Expression of Smad proteins in human colorectal cancer.

Escape from transforming growth factor-beta (TGF-beta)-induced inhibition of proliferation has been observed in many tumor cells and may contribute to loss of growth control. Smad proteins have been identified as major components in the intracellular signaling of TGF-beta family members. In this study, we examined the expression of receptor-activated, common-mediator and inhibitory Smads by immunohistochemistry in human colorectal cancers.
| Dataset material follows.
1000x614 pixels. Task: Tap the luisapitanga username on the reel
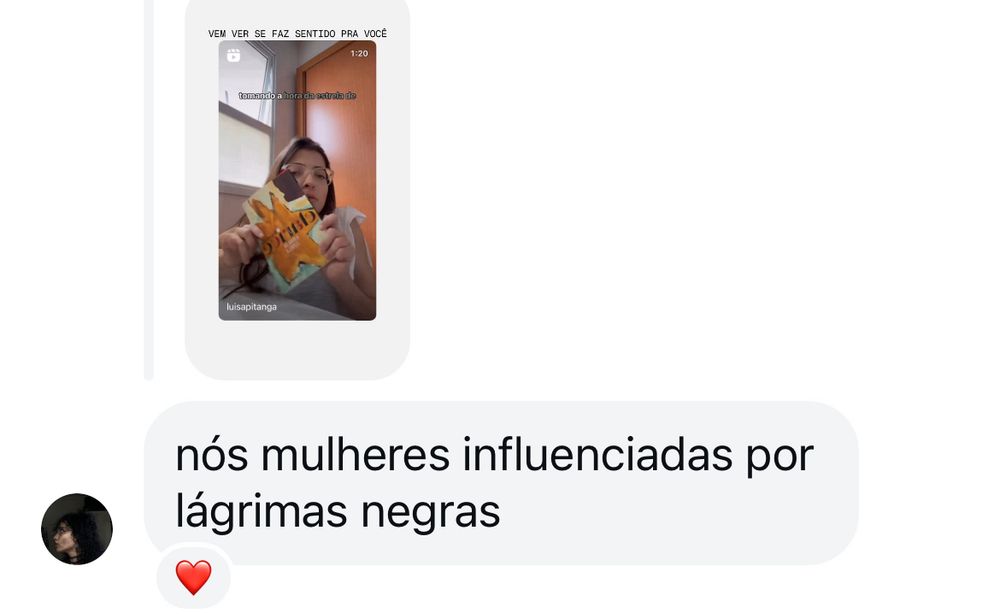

We found increased expression of receptor-activated Smads in a fraction of the tumor cells, while no immunostaining for Smad2, Smad3 or Smad5 and only occasional staining for Smad1/8 was found in epithelial mucosa of normal colon. No or only weak staining for receptor-activated Smads, common-mediator Smad4 and inhibitory Smads was observed in the tumor stroma. Common-mediator Smad4 and inhibitory Smads were detected in cells of both tumor and normal tissues. We observed a distinct pattern of Smad4 immunostaining of epithelial cells along colon crypts, with high expression in zones of terminal differentiation. Our data show selective up-regulation of receptor-activated Smad proteins in human colorectal cancers and suggest involvement of Smad4 in differentiation and apoptosis of surface epithelial cells of normal crypts.